Simple Design Not Debate Process

Lead a Simple Design Process with People You Care About

Use this process to make shared decisions that meet everyone’s needs. This is an alternative to debating between a few pre-baked solutions. Read about Why I’d Rather Design than Debate.

This simplified design process is best suited to smaller challenges. The principles of design are these same, but for more complex problems, more rigor and depth should be added. 

Let’s explore a simple example. How might my three roommates and I share space in our two refrigerators to fit our personal grocery items, our shared food, and meal leftovers? 

Step 1. Share your notes 

Each person takes turns sharing their feelings and experiences based on the questions. Listen deeply while other people are sharing, so you can propose solutions that take everyone’s experiences in account. Be careful not to suggest solutions during this phase. Focusing on a shared understanding of the situation sets you up to be more successful when you do start thinking of solutions. 

Take turns sharing:

  • What are you observing about the situation? 

  • What has your experience been? 

  • What is working about your current situation? 

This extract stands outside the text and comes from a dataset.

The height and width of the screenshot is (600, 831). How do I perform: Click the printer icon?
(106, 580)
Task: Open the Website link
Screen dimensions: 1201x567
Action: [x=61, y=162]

  • What problems are you running into? 

For example:

  • We have a lot of new shared food!  

  •  I don’t know where the shared food lives in your fridge. I don’t eat things because I don’t want to take someone’s personal items.

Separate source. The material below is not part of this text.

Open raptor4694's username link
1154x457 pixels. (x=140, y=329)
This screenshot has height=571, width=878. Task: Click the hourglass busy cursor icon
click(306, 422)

  • I don’t know how I can offer my unwanted leftovers to the group

Step 2. Find shared goals  

You now have an understanding of each person’s experiences and identified some initial problems. To balance this out, take turns sharing about your goals and vision of success. 

Design is a collaborative game, where the goal is shared success. You win when everyone gets their needs met and is satisfied with the outcome. 

Take turns sharing:

  • What are your personal goals around the situation? 

  • What is important to you

For example: 

  • I want to be able to clearly see what food we have in the fridge. 

  • I don’t want to root around in the fridge; I want to have quick, easy access to things. 

  • I want to prevent things from spoiling. 

After you have heard everyone’s goals, summarize what you have heard, and work to connect everyone’s personal goals into collective goals.

For example:

  • We want a system that communicates what we have so it doesn’t spoil

  • We want to easily know what is personal and what is shared so we don’t accidentally eat someone’s food or don’t eat it out of deference. 

Step 3: Brainstorm possibilities! 

Based on your understanding of the situation, problems, and your shared goals, now you get to brainstorm lots of ways you might solve the problem! Throw out lots of ideas. Record them on a whiteboard or sticky notes. Build of each other’s ideas. Combine them. Throw out wild ideas that might inspire someone else.

Design is a creative process that produces ideas that haven’t existed before. Your aim is to go beyond a win-win to a win-surprise. Don’t be surprised if you find new solutions you hadn’t thought of before! 

Check your work back with your criteria in step 2. Remember to solve for the problem you have, rather than a common, yet hypothetical problem. 

For example, I want to do something to make sure we don’t eat someone else’s food. We aren’t really experiencing that. We have the opposite problem, we don’t eat the food out of deference and then it goes bad. What can we do to make it clear that we want to share a particular item? We could label the shelves that are shared, so if something is on that shelf it is up for grabs.

Step 4: Run a test, learn, and make adjustments

You don’t have to have it all figured on the first try. Try your solutions out for a short period of time and set a time to have another conversation about how that went.